We went home. We enjoyed the boom, the politics and the early Christmas. Some of us thronged to Mathare Constituency. We registered and voted for Dr. Munyua Waiyaki, a darling of the university student community. We loved his charisma and courage. Had he not told off the redoubtable Attorney General Charles Njonjo over the thought of Kenya establishing diplomatic ties with apartheid South Africa?

The protest of October 1979 marked the beginning of unending confrontation that would see us lose a cumulative full academic year. Numerous issues in the country and beyond called for our voice and action. Each time we acted, the government reacted.  The only solution in their bag was to close the university. And so we went home over the assassination of Prof. Walter Rodney in Georgetown Guyana. We paid for commemorating the Sharpeville Massacre of March 1960 in South Africa and for remembering the murder of Steve Biko and of our own J. M. Kariuki. We were punished for calling for peace in Angola and Mozambique and for the independence of Southwest Africa, now Namibia.

On other occasions, we were sent away for marking the fall of the Pahlavi Dynasty in Iran, the excesses of the Nicolae Ceausescu in Romania, the introduction of the one party regime in Kenya and detention of our teachers. They came for Willy Mutunga, Shadrack Gutto, Mukaru Ng’ang’a, Anyang’ Nyong’o, Micere Mugo, Kimani Gecau, Katama Mukangi and many others. In the end, they sent us away for between eight months and one year, because of the dark day that was 1 August 1982.

Regardless, in an age when Nyayo harassed everyone into submission, the University of Nairobi – the only university in Kenya at the time – became the conscience of the nation. Many a young man lost the opportunity to complete their studies for hailing human rights and freedoms. Odindo Opiata, George Rubik, Carnell Onyango, Onyango Paddy, Anyona Kanundu, David Murathe, Rumba Kinuthia, Saulo Busolo, Mukhisa Kituyi, Titus Adung’osi, Aoko Midiwo and a gentleman I now only remember as ‘Mr.
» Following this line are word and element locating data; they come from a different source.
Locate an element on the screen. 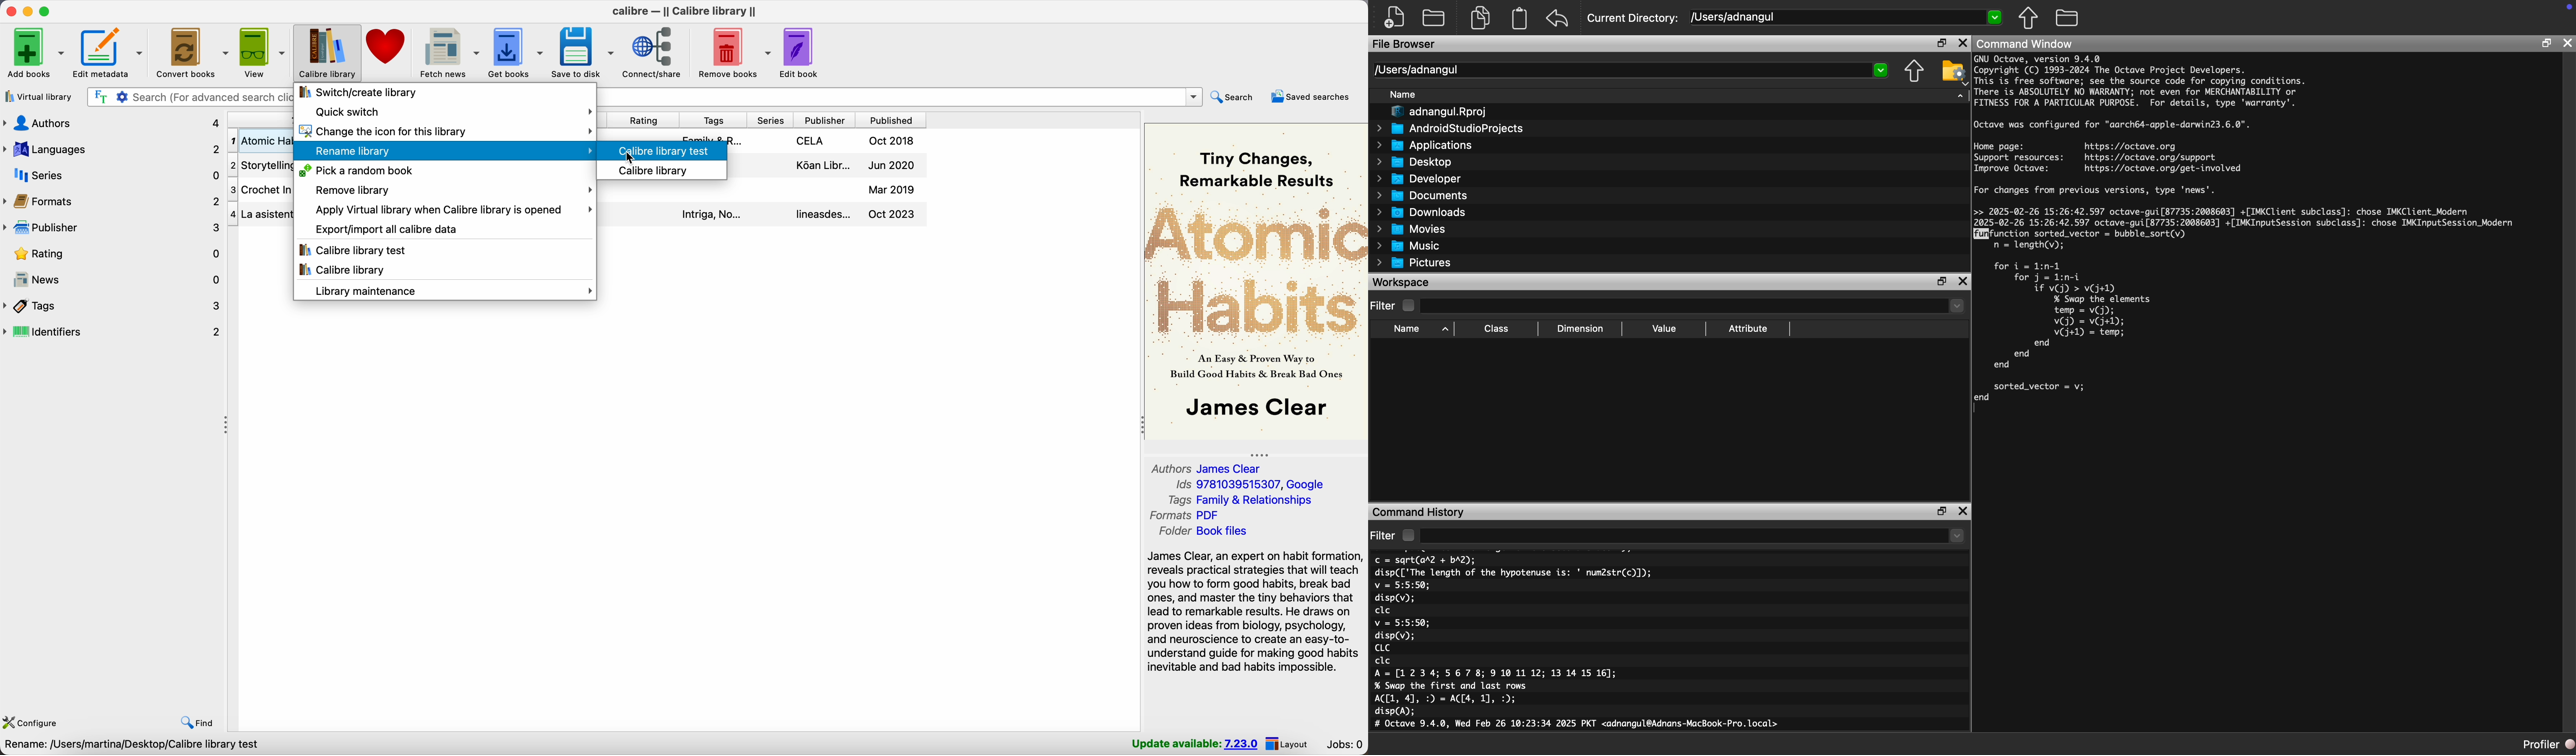  tags is located at coordinates (114, 306).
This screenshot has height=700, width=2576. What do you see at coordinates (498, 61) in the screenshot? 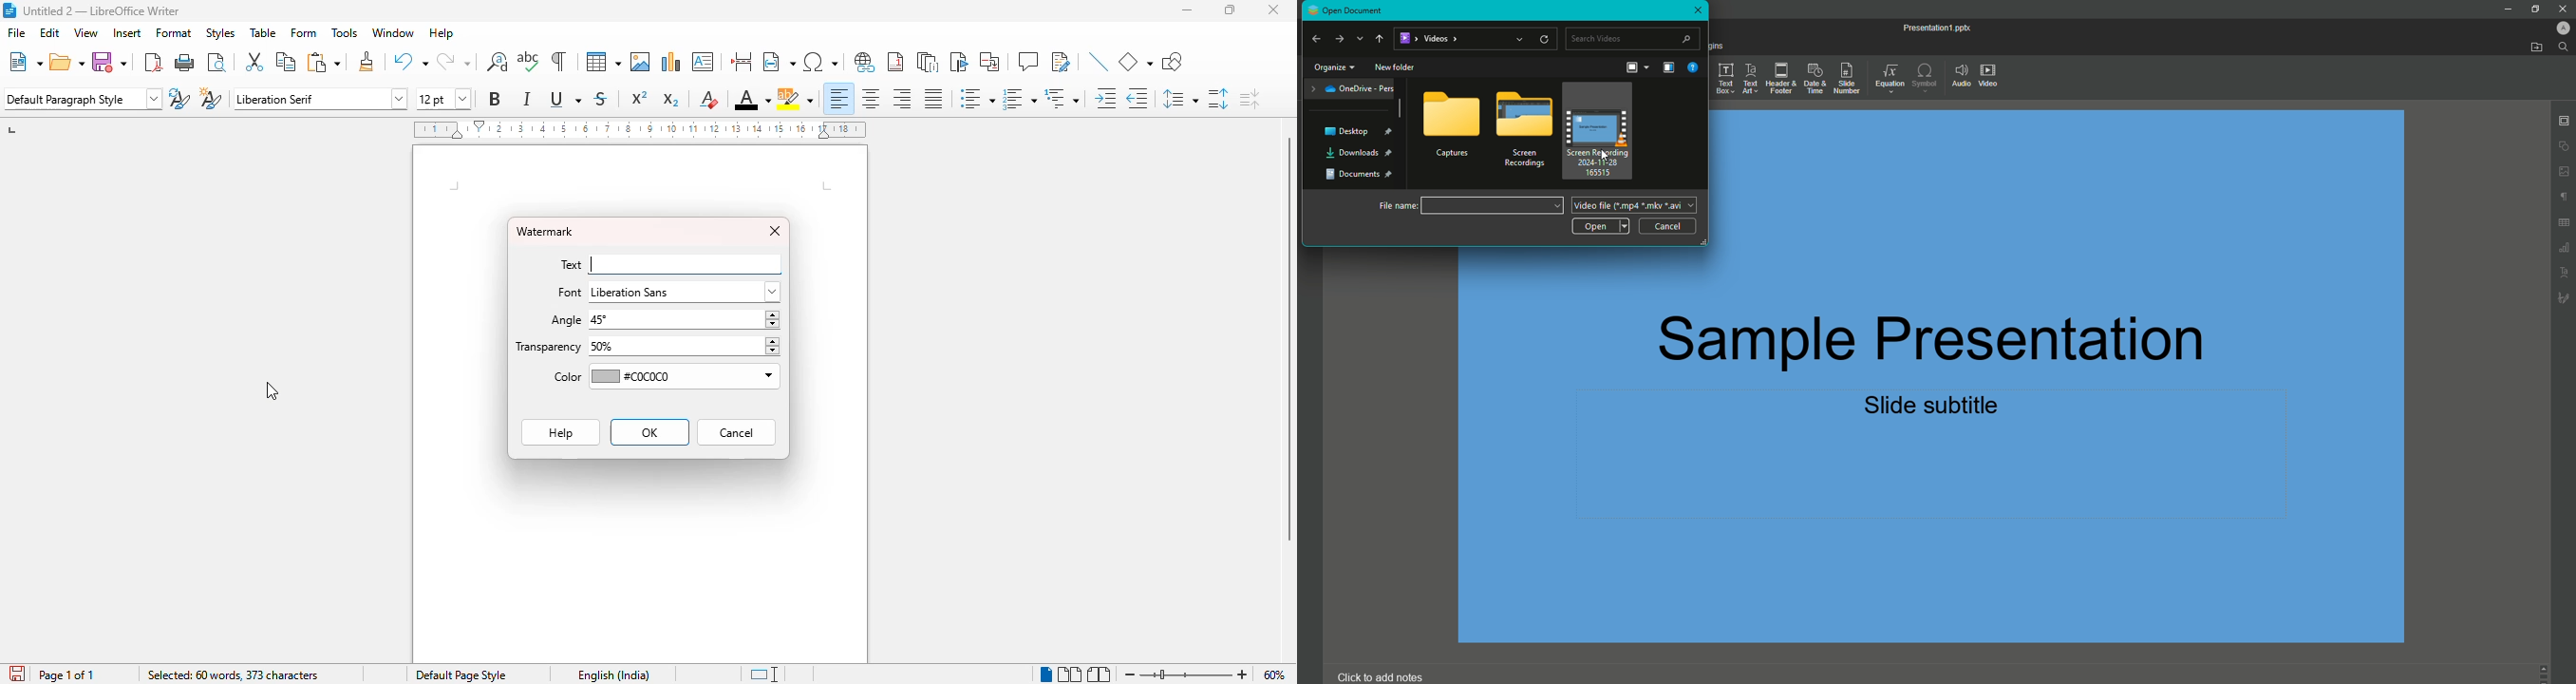
I see `find and replace` at bounding box center [498, 61].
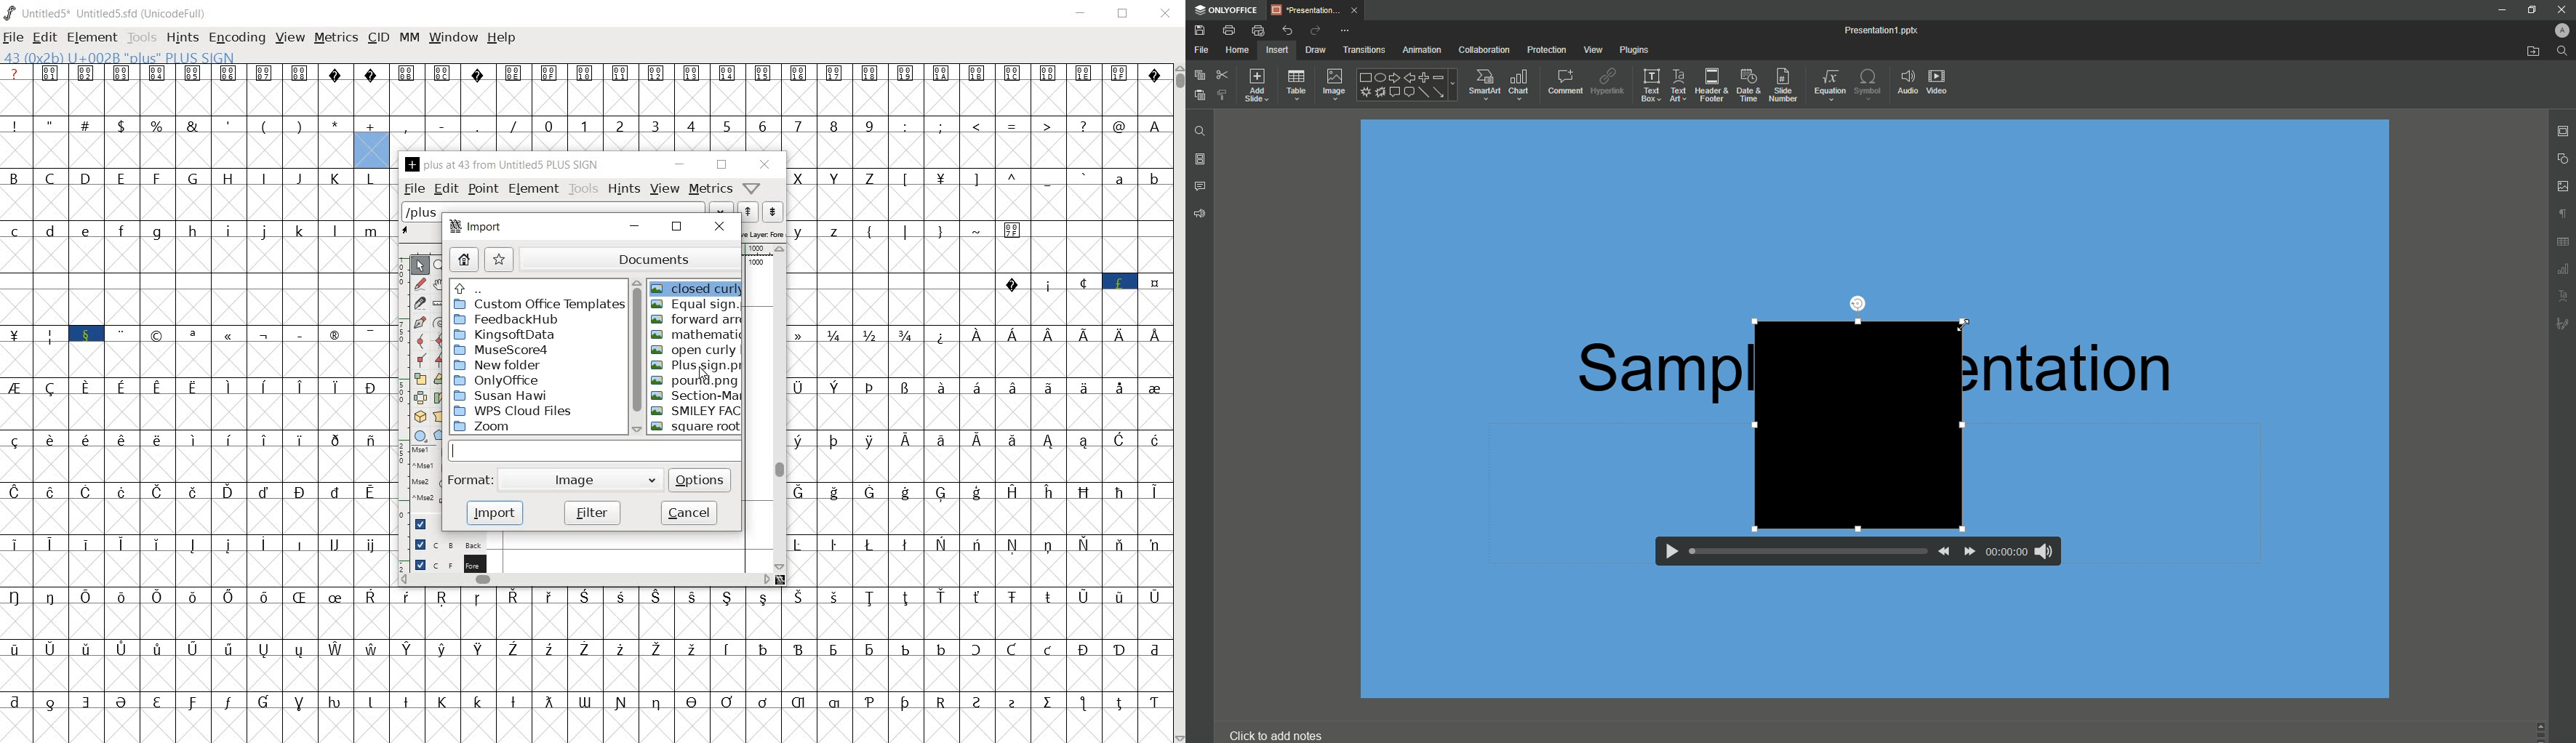 This screenshot has height=756, width=2576. I want to click on Comments, so click(1201, 187).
Efficacity’ rank among the finest in my time. And there were other silent ones. They churned out liberation leaflets and other literatures.

These youth walked in the shoes of such other greats before them as Wafula Siakama, James Orengo, Chelagat Mutai and Awori wa Kataka. As we left the University of Nairobi, the conscience of the nation remained in the safe hands of Mwandawiro Mghanga and PLO Lumumba, newly arrived.

A generation later, I read in the daily press of university youth who protest about food. They set property on fire. They burn buses, laboratories and libraries because of food and student elections. I cannot understand. What went wrong? Is this university material? Really? Even the intermediate generation of Kabando wa Kabando, Wafula Buke and Kent Libiso never did this kind of thing. I catch myself marveling at the tumble of the academic community to common scavengers for food and wooly materialism. Whence cometh our redemption?